Thou Shalt Have No Other Eidola Before Thee!
The English word idol stems from the same rot as Eidos. Its Greek form was εἴδωλον eidolon with ancient Greek meanings such as ‘image, shape, form, portrait, image of a god, image of a false god, hence an idol.’ In poetic English, eidolon means a phantom image, a mere spectre. In his omnium-gatherum magnum opus Leaves of Grass, American poet Walt Whitman titled one of the poems “Eidolons,” a dithery apostrophe to deceptive images of reality that, upon inspection, seem mere unpresent phantasms. Esse est percepi. Whatever you say, Walt. In the role-playing game Dungeons and Dragons” there is a monster character named The Rogue Eidolon. The word shows up in the lyrics and names of rock bands too.
8. Lego is a blend of two Danish words: leg godt ‘play well.’ In Latin lego means ‘I stick together,’ but the company says that is a mere coincidence and the etymology of the company name is pure Danish.
9. Novartis, the pharmaceutical company, is a blending of two Latin words novae artes which may be translated as ‘new skills.’

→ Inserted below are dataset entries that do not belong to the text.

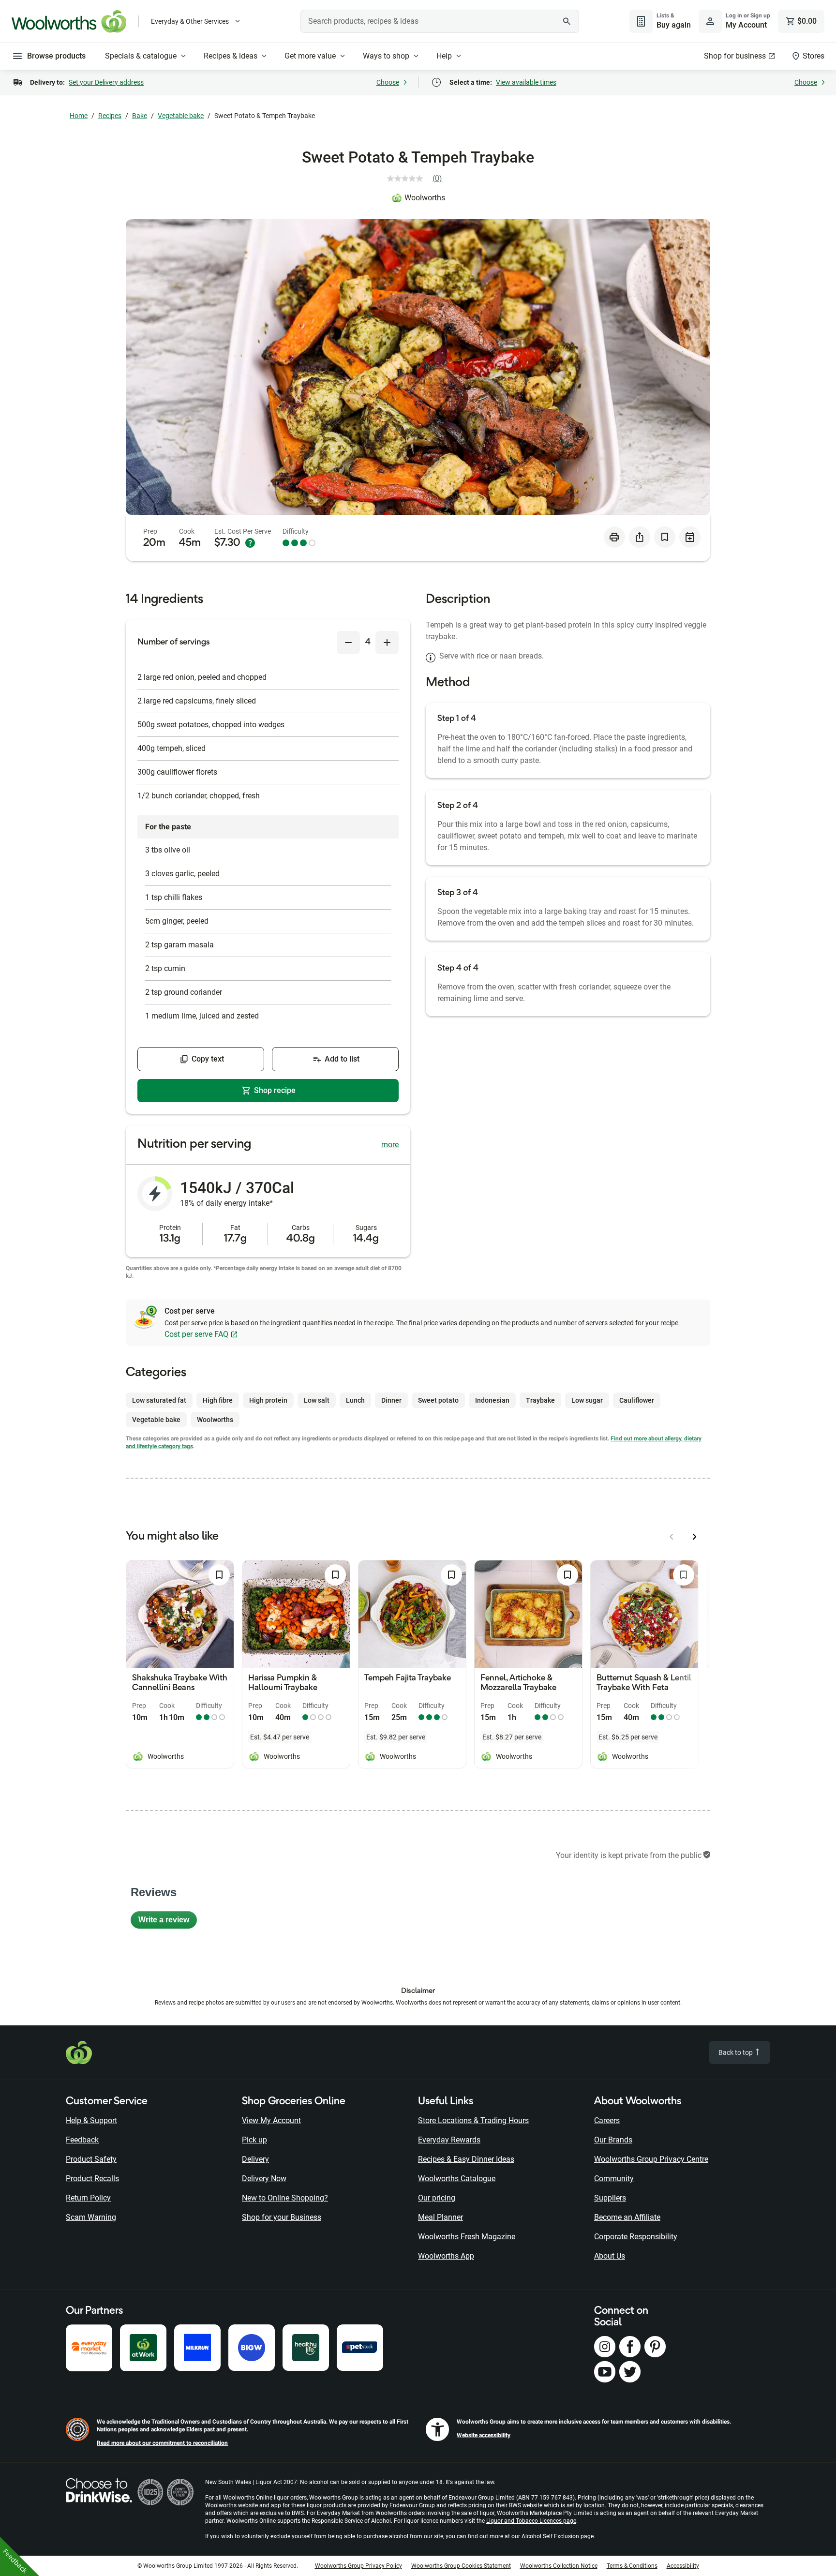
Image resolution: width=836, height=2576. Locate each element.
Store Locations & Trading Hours (473, 2120)
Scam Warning (91, 2217)
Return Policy (88, 2197)
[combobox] (439, 21)
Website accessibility (483, 2435)
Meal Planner (440, 2217)
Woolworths (424, 197)
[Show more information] (250, 543)
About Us (609, 2256)
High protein (268, 1400)
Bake (139, 116)
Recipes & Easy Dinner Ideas (466, 2159)
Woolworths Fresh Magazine (466, 2236)
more (390, 1144)
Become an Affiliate (627, 2217)
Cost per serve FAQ (196, 1334)
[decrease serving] (348, 642)
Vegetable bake (181, 116)
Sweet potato (438, 1400)
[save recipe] (664, 537)
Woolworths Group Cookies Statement (461, 2565)
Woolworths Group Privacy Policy (358, 2565)
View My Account (271, 2120)
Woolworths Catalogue (456, 2178)
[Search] (566, 21)
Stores (813, 55)
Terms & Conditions (632, 2565)
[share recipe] (639, 537)
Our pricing (436, 2197)
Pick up (254, 2139)
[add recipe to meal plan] (690, 537)
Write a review (167, 1922)
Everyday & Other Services (190, 21)
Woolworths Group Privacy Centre (651, 2159)
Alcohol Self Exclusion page (558, 2536)
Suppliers (610, 2197)
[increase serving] (387, 642)
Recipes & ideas (230, 55)
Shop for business (735, 55)
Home (79, 116)
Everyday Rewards (449, 2139)
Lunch (355, 1400)
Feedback (82, 2139)
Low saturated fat (159, 1400)
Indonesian (492, 1400)
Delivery (255, 2159)
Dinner (391, 1400)
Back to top (736, 2052)
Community (614, 2178)
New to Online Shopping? (285, 2197)
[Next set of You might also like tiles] (694, 1536)
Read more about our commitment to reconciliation (162, 2443)
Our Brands (613, 2139)
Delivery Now (264, 2178)
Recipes (109, 116)
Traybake (540, 1400)
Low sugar (587, 1400)
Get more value (310, 55)
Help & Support (91, 2120)
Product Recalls (92, 2178)
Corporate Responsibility (635, 2236)
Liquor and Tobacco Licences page (531, 2520)
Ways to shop (386, 55)
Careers (607, 2120)
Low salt (316, 1400)
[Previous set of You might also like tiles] (671, 1536)
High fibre (218, 1400)
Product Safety (91, 2159)
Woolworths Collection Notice (558, 2565)
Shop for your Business (281, 2217)
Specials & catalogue (141, 55)
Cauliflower (636, 1400)
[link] (418, 178)
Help (444, 55)
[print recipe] (614, 537)
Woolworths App (446, 2256)
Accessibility (683, 2565)
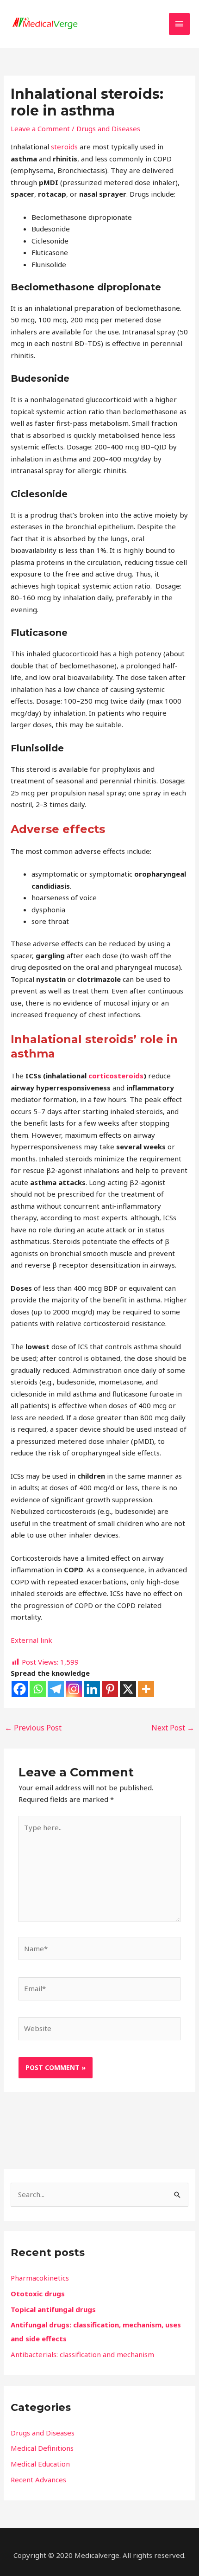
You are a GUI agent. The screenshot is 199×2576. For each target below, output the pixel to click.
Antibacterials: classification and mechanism (82, 2354)
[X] (128, 1689)
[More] (146, 1689)
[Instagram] (74, 1689)
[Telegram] (56, 1689)
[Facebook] (20, 1689)
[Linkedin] (92, 1689)
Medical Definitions (42, 2448)
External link (31, 1640)
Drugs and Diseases (108, 128)
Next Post (172, 1728)
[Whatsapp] (38, 1689)
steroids (64, 146)
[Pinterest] (110, 1689)
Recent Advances (38, 2479)
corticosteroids (115, 1075)
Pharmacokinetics (40, 2277)
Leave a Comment (40, 128)
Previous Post (33, 1728)
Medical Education (40, 2463)
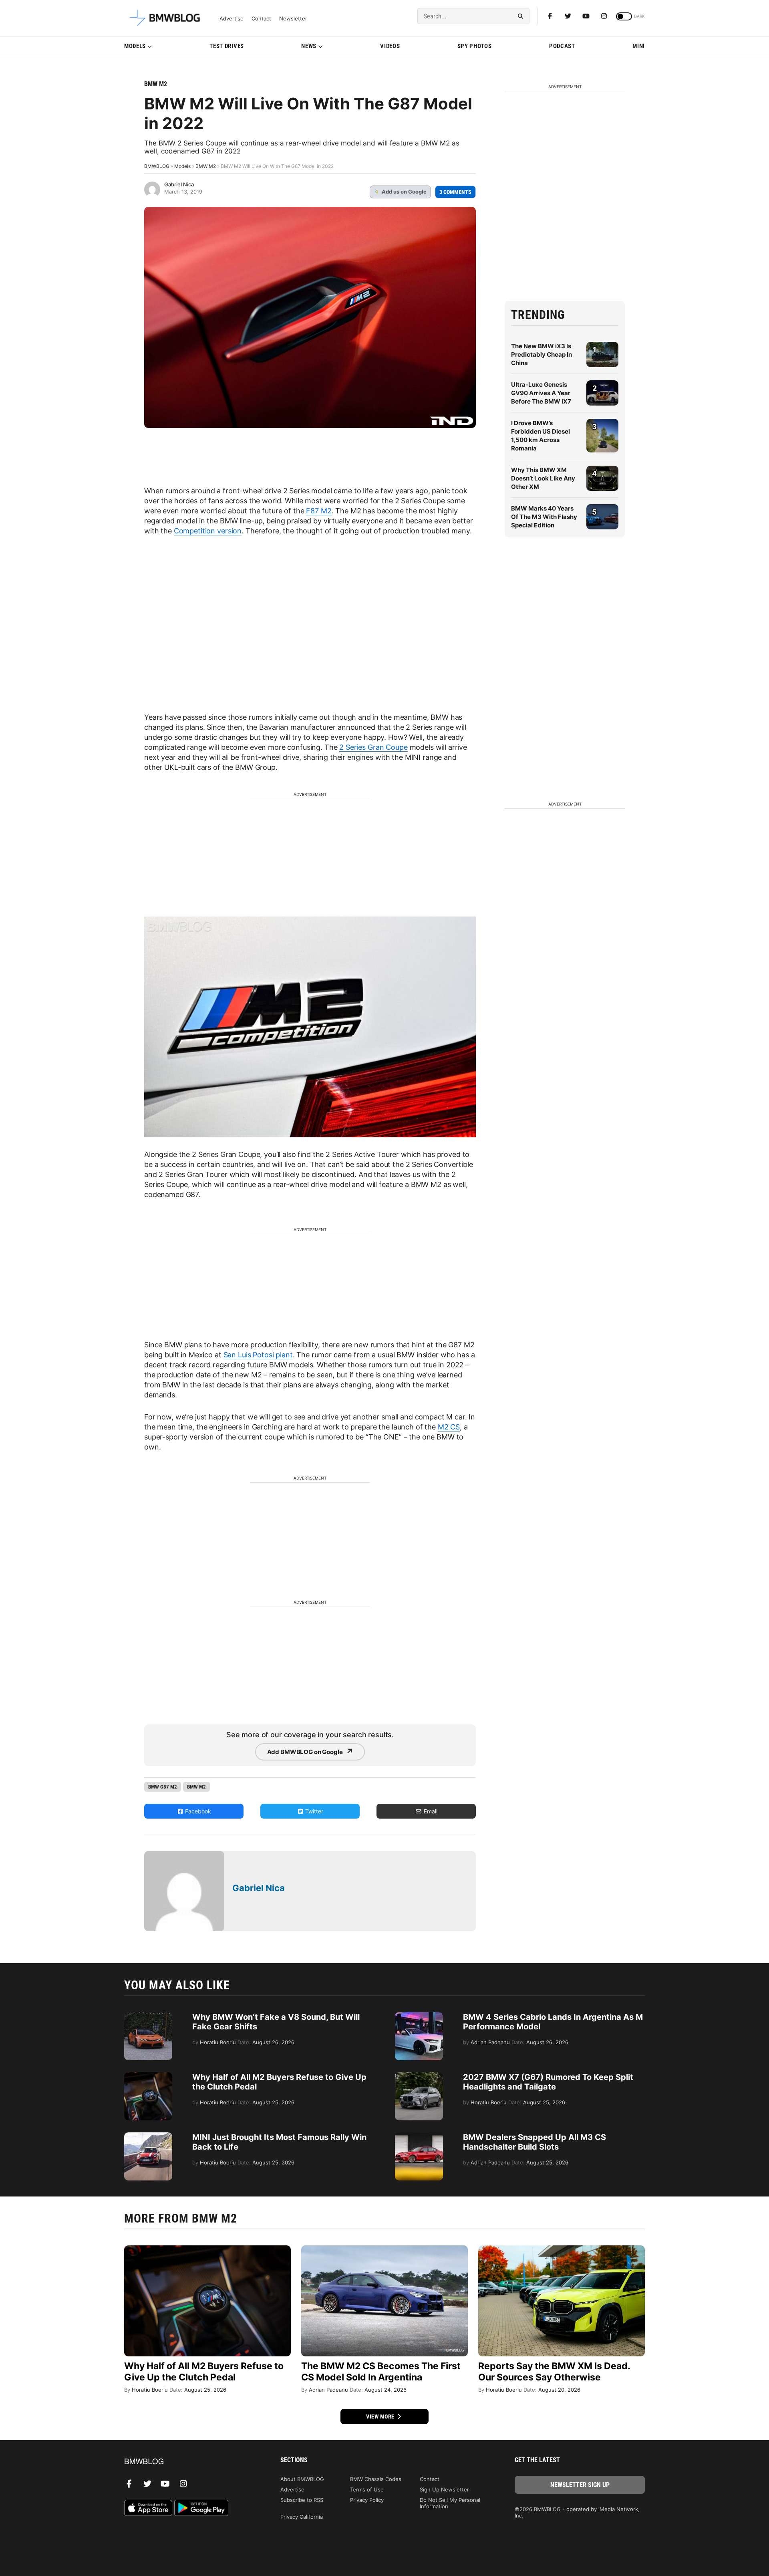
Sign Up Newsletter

10. Nestlé was named after its founder, Henri Nestlé, who was born in Germany as a Nestle, which is a Swabian diminutive, a German dialect word for ‘little nest’ or ‘bird’s nest.’ The company logo is a bird’s nest with a mother bird and two chicks.
11. XeroX – named from xerography from Greek ξηρός xeros ‘dry’ + Greek γραϕία graphia ‘writing.’ Begun as The Haloid Company in 1906, it launched its first XeroX copier in 1949, and changed its name to Haloid Xerox in 1958. The Greek adjectival root is used in English scientific terms. Xeroderma is a disease whose chief symptom is ‘dry skin.’ A plant adapted to survival in dry, desert climates is a xerophyte and is xerophytic, from Greek ξηρός xeros ‘dry’+ Greek ϕυτόν phyton ‘plant.’
Neology Warning!
My turn now. I get to make up a company name. I here propose to invent a new word naming a company that travels the world slaughtering stupid people. I know, I know, what an elite fascist monster I am. Well . . . boo-hoo! I’m going to use ancient Greek roots because they make the new term sound much more gruesome.
My new company name is Elithioctony Incorporated. Elithioctony (ee-lithee-OC-tony) < Greek elithios ‘foolish, simperingly dumb’ + ktonia ‘slaughter.’ Thus elithioctony is the ceremonial putting to death of dullards. It would be accomplished by means of a large, laser ray gun. After one failed the IQ test, a door would appear with a sign that read “Free Sex.” Behind the door would wait the loaded laser gun.
For example, ancient Roman heathens used to slaughter bulls for religious reasons, as part of a crude mystery religion called Mithraism. The icon of this religion was a depiction of the eponymous Mithras killing a bull. Today these depictions in sculpture or art are still called tauroctonies. For the word for these bully bloodbaths was tauroctony from tauros Greek ‘bull’ + ktonia Greek ‘massacre’ > ktonos Greek ‘murder.’
Today’s parting command to you is: Elithioctonists, go forth!